TEXTE EXTRAIT:
La logistique d'envoi de plusieurs milliers de livres
Dans quelques semaines, ils devront préparer et livrer au moins 3 500 livres, contre 1 500 pour la première campagne (dont 700 envoyés et le reste gardé pour la boutique du site). Un changement d'échelle, mais pas vraiment de logistique, estime Thomas Guenoux. « Cela fait deux mois qu'on travaille dessus et que tous les budgets sont chiffrés, avec les devis de la Poste, des manutentionnaires pour les colis... » affirme-t-il.
Les prestataires sont connus, la demande dans l'échelle que s'est fixée l'équipe. « Cela aurait été une autre histoire avec 10 000 exemplaires » estime d'ailleurs Guenoux. Le contenu, lui, reste encore à finaliser pour la mi-octobre, avec un envoi prévu un mois plus tard.
Le poster bonus a été le dernier objectif étendu (stretch goal) de la campagne, pour qu'elle reste viable. Sa livraison aussi se fait avec quelques concessions. « On a décidé de proposer un poster plié et non roulé. Si tu l'achètes, tu as envie de l'avoir roulé, mais comme c'est un bonus, on peut se permettre de l'avoir plié et donc de réduire les frais d'envoi » détaille l'équipe, qui a également prévu un budget de perte à l'expédition. Des actions loin d'être surprenantes, mais qui se sont bien nourries de l'expérience de 2013.
Des inspirations et des envies d'extension
Sur la bande dessinée elle-même, les inspirations sont connues et plutôt venues d'outre-Atlantique. « Il y a XKCD et les autres. XKCD, c'est quelque chose de vraiment très fort qui revient souvent dans les commentaires, avec des parallèles avec ce que nous publions. En 15 ans, il a évidemment traité beaucoup de sujets, parfois de la même manière que nous » explique Thomas Guenoux. L'autre grande inspiration, en dehors des BD « geeks », est The Oatmeal, l'un des webcomics les plus lus aux États-Unis. « Il a accompli un travail énorme sur la gestion de communauté, sur les campagnes de financement, sur les formats... » explique encore l'entrepreneur.
Pourtant, sur le format BD lui-même, il n'y a pas vraiment besoin de réinventer la roue selon l'équipe. « Même si l'accent est mis sur la vidéo courte, les planches restent encore très efficaces dans les flux des réseaux sociaux. C'est un très bon format pour notre époque, même si ce n'est pas quelque chose de neuf » estiment-ils.

ÉNONCÉ 1: Recopiez le passage de l'article sur la bande dessinée compris entre « Le poster bonus » et « l'expérience de 2013. », ces deux extrémités incluses.
ÉNONCÉ 2: Selon l'article sur la bande dessinée, sous quelle forme le poster bonus sera-t-il expédié ?
ÉNONCÉ 3: Rédigez la suite de l'article sur la bande dessinée en reprenant après sa dernière phrase.
Les entrées n'ont aucun lien avec l'article sur la bande dessinée.

DONNÉES D'ENTRÉE:
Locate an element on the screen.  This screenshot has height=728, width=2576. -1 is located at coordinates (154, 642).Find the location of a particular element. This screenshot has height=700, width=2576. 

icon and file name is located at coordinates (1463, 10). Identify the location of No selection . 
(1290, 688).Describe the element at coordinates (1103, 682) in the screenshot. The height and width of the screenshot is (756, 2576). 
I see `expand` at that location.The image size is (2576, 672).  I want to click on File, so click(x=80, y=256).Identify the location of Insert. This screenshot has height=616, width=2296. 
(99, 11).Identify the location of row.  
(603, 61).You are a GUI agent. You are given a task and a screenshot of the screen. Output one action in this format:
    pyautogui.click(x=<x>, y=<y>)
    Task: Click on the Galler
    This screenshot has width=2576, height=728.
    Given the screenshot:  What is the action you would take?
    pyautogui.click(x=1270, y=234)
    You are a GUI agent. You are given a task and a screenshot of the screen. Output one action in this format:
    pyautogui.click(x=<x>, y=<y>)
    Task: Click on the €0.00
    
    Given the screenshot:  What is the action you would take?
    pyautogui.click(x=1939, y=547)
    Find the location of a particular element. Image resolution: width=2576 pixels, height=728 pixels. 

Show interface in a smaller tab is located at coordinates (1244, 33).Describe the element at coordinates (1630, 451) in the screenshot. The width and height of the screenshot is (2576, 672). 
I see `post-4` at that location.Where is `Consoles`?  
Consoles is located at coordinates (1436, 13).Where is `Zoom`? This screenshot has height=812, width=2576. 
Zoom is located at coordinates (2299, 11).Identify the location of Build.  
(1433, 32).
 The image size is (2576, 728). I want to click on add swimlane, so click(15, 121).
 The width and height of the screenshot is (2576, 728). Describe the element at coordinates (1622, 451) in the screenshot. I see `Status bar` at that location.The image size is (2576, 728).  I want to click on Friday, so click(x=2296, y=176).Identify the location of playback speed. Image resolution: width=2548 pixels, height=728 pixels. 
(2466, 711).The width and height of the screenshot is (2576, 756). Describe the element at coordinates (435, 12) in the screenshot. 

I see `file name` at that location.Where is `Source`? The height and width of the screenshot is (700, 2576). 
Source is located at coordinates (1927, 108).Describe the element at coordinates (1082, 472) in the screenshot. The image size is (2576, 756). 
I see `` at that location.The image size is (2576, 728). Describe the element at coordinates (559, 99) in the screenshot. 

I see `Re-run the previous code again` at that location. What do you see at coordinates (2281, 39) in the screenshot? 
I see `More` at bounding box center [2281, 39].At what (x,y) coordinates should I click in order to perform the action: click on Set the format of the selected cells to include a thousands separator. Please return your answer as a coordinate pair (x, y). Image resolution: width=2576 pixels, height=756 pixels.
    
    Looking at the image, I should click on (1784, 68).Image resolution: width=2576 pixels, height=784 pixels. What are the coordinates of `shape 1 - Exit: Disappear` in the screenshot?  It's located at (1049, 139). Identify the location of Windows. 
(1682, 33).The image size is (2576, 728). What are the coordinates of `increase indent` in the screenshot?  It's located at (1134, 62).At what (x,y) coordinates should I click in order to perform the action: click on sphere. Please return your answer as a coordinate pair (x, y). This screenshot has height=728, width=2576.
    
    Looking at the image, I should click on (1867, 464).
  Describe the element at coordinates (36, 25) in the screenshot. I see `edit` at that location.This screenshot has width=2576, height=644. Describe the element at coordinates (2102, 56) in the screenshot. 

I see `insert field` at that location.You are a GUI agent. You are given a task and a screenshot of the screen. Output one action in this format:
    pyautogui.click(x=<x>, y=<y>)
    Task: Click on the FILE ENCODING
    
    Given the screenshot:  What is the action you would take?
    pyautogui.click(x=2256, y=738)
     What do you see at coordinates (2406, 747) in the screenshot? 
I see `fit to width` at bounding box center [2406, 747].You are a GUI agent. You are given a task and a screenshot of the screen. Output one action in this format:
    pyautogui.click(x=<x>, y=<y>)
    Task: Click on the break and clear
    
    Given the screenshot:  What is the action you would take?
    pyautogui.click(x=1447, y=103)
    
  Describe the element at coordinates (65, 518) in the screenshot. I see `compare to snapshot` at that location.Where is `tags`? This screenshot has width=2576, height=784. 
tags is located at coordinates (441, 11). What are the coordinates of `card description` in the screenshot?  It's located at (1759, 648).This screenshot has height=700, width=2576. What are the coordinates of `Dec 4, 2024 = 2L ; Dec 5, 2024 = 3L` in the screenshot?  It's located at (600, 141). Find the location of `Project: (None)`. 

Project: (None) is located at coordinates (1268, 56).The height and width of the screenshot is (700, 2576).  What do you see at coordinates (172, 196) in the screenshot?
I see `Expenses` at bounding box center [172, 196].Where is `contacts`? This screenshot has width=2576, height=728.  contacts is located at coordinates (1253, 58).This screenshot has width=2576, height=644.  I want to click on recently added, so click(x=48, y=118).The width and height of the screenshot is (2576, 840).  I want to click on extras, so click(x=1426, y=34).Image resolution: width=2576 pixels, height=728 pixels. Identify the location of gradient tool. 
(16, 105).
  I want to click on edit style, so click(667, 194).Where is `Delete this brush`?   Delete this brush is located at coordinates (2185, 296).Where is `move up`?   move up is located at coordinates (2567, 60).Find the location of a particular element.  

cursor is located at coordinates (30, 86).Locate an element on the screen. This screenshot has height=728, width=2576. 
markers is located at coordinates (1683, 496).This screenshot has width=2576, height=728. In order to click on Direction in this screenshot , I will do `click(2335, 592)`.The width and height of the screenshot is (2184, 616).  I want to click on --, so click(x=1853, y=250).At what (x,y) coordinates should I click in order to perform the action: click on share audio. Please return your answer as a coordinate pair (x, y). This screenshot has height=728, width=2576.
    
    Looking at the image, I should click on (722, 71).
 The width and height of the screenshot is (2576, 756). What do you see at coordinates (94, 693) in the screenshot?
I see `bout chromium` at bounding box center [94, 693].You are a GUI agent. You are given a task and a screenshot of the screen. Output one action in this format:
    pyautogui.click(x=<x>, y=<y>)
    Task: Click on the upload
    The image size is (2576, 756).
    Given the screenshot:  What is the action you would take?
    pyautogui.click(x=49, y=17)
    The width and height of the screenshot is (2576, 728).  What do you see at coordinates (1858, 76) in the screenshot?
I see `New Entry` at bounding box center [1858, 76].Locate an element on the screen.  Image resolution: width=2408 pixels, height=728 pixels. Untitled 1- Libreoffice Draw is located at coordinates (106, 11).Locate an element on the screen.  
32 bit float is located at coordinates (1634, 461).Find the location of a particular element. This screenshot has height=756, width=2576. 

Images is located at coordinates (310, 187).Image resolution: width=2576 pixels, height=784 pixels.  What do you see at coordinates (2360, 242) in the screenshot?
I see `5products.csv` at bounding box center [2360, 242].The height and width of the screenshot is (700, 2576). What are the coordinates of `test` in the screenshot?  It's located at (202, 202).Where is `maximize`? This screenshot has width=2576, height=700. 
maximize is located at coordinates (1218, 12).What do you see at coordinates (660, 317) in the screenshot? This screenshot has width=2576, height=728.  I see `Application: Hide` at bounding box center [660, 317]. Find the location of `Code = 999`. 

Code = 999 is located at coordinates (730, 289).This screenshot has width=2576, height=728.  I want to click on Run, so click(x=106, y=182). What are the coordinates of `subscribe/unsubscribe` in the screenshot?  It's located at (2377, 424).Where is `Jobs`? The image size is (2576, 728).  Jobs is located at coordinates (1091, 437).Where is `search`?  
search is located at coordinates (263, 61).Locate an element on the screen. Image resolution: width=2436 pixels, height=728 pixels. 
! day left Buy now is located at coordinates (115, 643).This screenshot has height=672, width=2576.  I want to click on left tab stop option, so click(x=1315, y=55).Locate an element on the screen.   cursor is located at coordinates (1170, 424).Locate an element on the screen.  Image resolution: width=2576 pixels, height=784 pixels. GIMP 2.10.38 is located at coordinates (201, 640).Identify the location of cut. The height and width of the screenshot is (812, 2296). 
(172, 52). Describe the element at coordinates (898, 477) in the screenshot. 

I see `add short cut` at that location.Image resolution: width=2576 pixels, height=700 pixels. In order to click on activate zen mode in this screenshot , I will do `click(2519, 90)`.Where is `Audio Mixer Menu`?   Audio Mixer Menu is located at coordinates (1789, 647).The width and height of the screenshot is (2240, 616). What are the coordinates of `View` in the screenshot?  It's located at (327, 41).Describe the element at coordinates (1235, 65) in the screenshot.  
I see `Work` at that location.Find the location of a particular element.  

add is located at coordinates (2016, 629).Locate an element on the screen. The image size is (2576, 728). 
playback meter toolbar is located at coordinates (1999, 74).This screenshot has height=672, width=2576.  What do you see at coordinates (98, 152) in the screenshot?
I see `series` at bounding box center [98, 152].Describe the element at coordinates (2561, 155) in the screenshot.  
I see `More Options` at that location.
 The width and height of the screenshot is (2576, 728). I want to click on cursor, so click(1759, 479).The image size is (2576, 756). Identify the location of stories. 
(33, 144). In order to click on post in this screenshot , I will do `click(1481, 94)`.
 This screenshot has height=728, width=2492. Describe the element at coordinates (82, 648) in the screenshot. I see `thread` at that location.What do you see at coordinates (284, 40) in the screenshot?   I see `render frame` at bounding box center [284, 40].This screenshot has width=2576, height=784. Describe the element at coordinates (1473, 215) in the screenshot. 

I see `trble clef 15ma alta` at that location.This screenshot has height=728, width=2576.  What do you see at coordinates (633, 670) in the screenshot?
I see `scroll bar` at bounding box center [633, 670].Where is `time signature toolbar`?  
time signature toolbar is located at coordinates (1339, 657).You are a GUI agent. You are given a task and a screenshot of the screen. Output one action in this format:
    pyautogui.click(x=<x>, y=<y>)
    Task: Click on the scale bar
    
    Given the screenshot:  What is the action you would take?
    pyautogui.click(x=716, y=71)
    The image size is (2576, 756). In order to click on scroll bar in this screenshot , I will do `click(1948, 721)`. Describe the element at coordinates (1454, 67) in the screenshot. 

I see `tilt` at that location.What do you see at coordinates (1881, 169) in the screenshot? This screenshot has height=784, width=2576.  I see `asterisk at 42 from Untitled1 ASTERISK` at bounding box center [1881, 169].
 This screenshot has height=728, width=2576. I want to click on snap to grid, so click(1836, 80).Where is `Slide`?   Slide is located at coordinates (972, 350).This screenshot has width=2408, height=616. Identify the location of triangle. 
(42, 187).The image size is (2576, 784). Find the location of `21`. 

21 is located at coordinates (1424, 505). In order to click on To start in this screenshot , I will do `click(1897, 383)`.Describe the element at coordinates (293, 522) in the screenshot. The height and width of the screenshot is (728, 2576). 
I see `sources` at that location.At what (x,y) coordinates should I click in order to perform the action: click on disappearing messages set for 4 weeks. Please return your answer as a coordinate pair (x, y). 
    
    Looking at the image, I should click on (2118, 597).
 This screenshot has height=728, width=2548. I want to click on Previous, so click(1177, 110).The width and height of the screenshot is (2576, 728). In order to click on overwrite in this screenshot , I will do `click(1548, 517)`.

RÉPONSE FINALE 1:
Le poster bonus a été le dernier objectif étendu (stretch goal) de la campagne, pour qu'elle reste viable. Sa livraison aussi se fait avec quelques concessions. « On a décidé de proposer un poster plié et non roulé. Si tu l'achètes, tu as envie de l'avoir roulé, mais comme c'est un bonus, on peut se permettre de l'avoir plié et donc de réduire les frais d'envoi » détaille l'équipe, qui a également prévu un budget de perte à l'expédition. Des actions loin d'être surprenantes, mais qui se sont bien nourries de l'expérience de 2013.

RÉPONSE FINALE 2: Plié et non roulé.

RÉPONSE FINALE 3:
Cela n'empêche pas le blog d'envisager son évolution dans les prochaines années. La première serait d'amener des contenus autres que de la bande dessinée sur le site, comme des billets d'humeur de développeurs, « pas forcément connus ». En clair, de faire de CommitStrip un média collaboratif.
À plus long terme, Thomas Guenoux aimerait s'attaquer à la formation au numérique et au code dès l'enfance, sous la bannière du site. « En tant que CommitStrip, je suis extrêmement sollicité sur les questions de recrutement. Plusieurs fois par semaine, des entreprises m'interrogent dessus, sachant qu'il y a une pénurie de développeurs partout, et encore plus de bons développeurs » explique-t-il, même si le projet reste encore peu défini.
Du côté créatif, les pistes sont aussi nombreuses. En dehors d'un éventuel nouveau recueil dans quelques années, c'est l'animation, voire de séries (web ou TV), qui intéresse l'équipe. Un chemin déjà pris par des webcomics américains, comme Cyanide and Happiness. Cinq minutes d'animation destinées à la conférence DockerCon l'an dernier leur ont mis le pied à l'étrier.
« En fait, l'idée est de décliner la marque et l'univers au maximum en fait » explique encore Guenoux, qui compterait plutôt s'adresser à Amazon ou Netflix qu'à un financement public ou une chaine française pour une éventuelle série. « Nous apporterions des scénarios et des droits d'image, eux du financement pour l'animation » pense l'équipe, pour qui cet horizon reste encore bien lointain.